The LORD answered Moses, “Is this beyond the LORD’S reach? You shall see now whether or not what I have promised you takes place.”
So Moses went out and told the people what the LORD had said. Gathering seventy elders of the people, he had them stand around the tent.
3 The LORD then came down in the cloud and spoke to him. Taking some of the spirit that was on Moses, he bestowed it on the seventy elders; and as the spirit came to rest on them, they prophesied.
Now two men, one named Eldad and the other Medad, were not in the gathering but had been left in the camp. They too had been on the list, but had not gone out to the tent; yet the spirit came to rest on them also, and they prophesied in the camp.
So, when a young man quickly told Moses, “Eldad and Medad are prophesying in the camp,”
Joshua, son of Nun, who from his youth had been Moses’ aide, said, “Moses, my lord, stop them.”
But Moses answered him, “Are you jealous for my sake? Would that all the people of the LORD were prophets! Would that the LORD might bestow his spirit on them all!”
Then Moses retired to the camp, along with the elders of Israel.
4 There arose a wind sent by the LORD, that drove in quail from the sea and brought them down over the camp site at a height of two cubits from the ground for the distance of a day’s journey all around the camp.
5 All that day, all night, and all the next day the people gathered in the quail.
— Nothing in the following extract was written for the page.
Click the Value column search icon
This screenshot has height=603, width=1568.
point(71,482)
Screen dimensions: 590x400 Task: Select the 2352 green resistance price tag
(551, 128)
Even the one who got the least gathered ten homers of them. Then they spread them out all around the camp.
But while the meat was still between their teeth, before it could be consumed, the LORD’S wrath flared up against the people, and he struck them with a very great plague.
6 So that place was named Kibroth-hattaavah, because it was there that the greedy people were buried.
From Kibroth-hattaavah the people set out for Hazeroth.
1  Taberah means “the burning.”
3  They prophesied: in the sense, not of foretelling the future, but of speaking in enraptured enthusiasm. Such manifestations of mystic exaltation occurred in the early days of Hebrew prophecy (⇒ 1 Sam 10:10-12; ⇒ 19:20-22) and in the first years of the Church (⇒ Acts 2:6-11, ⇒ 17; ⇒ 19:6; 1 Cor 12-14).
4  At a height of two cubits from the ground: exhausted by the storm, the quail could take but short, low flights, so that they were easily captured. To give food to the hungry people, God may have used the natural phenomenon of the annual migration of quail across the Sinai Peninsula. In the spring large flocks of these birds cross the Gulf of Aqabah flying toward the west; in the fall they fly back eastward from the Mediterranean. The sea mentioned here probably refers to the former body of water.
5  They spread them out: to cure by drying.
6  Kibroth-hattaavah means “graves of greed.”